Saventic Care: A Faster, Smarter Way to Diagnose Rare Diseases
Saventic Care’s mission is threefold: to assist patients who have long searched for a diagnosis, to help diagnosed patients find appropriate clinical trials, and to accelerate the entire rare disease journey, enabling patients to access proper care and treatment, ultimately improving their quality of life and potentially saving lives.
The Saventic Care platform features a free, user-friendly application where patients can securely submit a questionnaire and their medical data. This information is then analyzed by both cutting-edge AI algorithms and a specialized medical board with expertise in rare diseases. This dual analysis significantly shortens the diagnostic timeline and guides patients toward appropriate treatment centers.

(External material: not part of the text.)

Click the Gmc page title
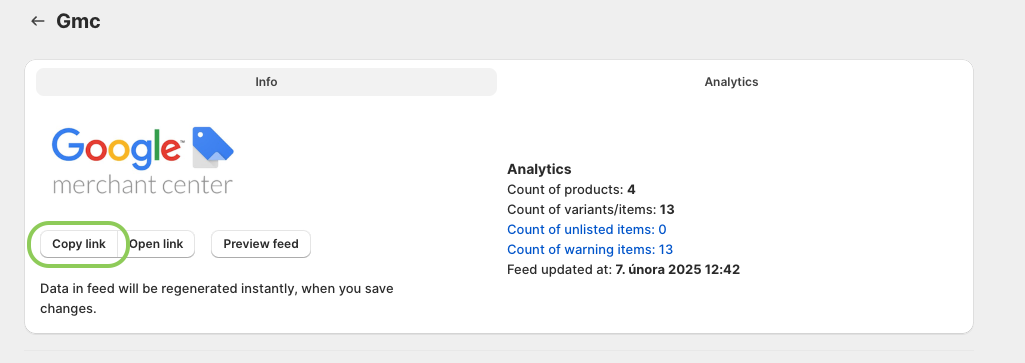 [78, 21]
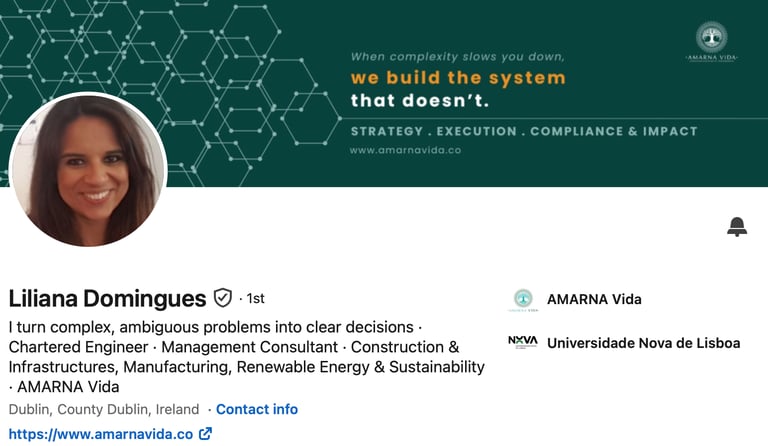768x446 pixels.
Task: Click the 'When complexity slows you down' tagline
Action: (457, 57)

“You simply fill out the form on the Saventic Care website and attach your medical documentation,” explains Szymon Piątkowski, President of Saventic Health. “The data is analyzed, and if a patient is found to be at risk of a rare disease, we provide information about a center or doctor they should visit. Importantly, the patient’s data is analyzed not only by algorithms but also by a team of experienced specialists from various fields of medicine. Thanks to the doctors we collaborate with, every patient is treated individually, and no case is left unanswered. We reach out to everyone who has contacted us for help—even if it turns out that they are not at risk of a rare disease.”
The challenge of rare disease diagnosis is significant. “One could say that rare diseases are actually common, and the scale of the problem is much larger than it seems,” says Dr. Marek Dudziński. “So far, nearly 8,000 such conditions have been classified, some of which affect only a few people across Europe. At the same time, rare diseases impact 6–8% of the population. Due to their rarity and unusual symptoms, diagnosing these conditions is often a lengthy, costly, and extremely frustrating process for patients. In many cases, the cause of health issues is identified very late, leaving doctors unable to help the patient. That is why accelerating diagnosis is so crucial.”

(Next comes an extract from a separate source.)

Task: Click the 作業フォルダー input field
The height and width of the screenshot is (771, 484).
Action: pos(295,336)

Saventic Care currently supports the diagnosis of Fabry disease, Gaucher disease, HAE, PNO, Amyloidosis, Castelman’s disease, MPS, PNH, HPP, and LAL-d, with plans to continually expand the list of covered conditions.
Global Expansion and Real-World Impact
Since its inception in Poland, Saventic Health has expanded its reach to several key markets, including Germany, Brazil, and regions within Latin America. The Saventic Care platform is currently available in English, German, Portuguese, Spanish, and Polish, ensuring accessibility for a diverse patient population. The company is continually working to expand language offerings to better serve the global community. The platform has already seen significant engagement, with more than 3000 individuals completing the online form and over 500,000 visiting the website.
Saventic Health’s AI algorithms have been instrumental in referring over 300 individuals for further diagnosis of rare diseases within the past year. The company believes in providing comprehensive support, so every patient receives feedback. Even if the analysis doesn’t indicate a risk of a rare disease, but other health concerns are present, patients are guided toward the appropriate specialist to address their symptoms. This underscores the company’s commitment to improving the lives of patients and families affected by these often-overlooked conditions.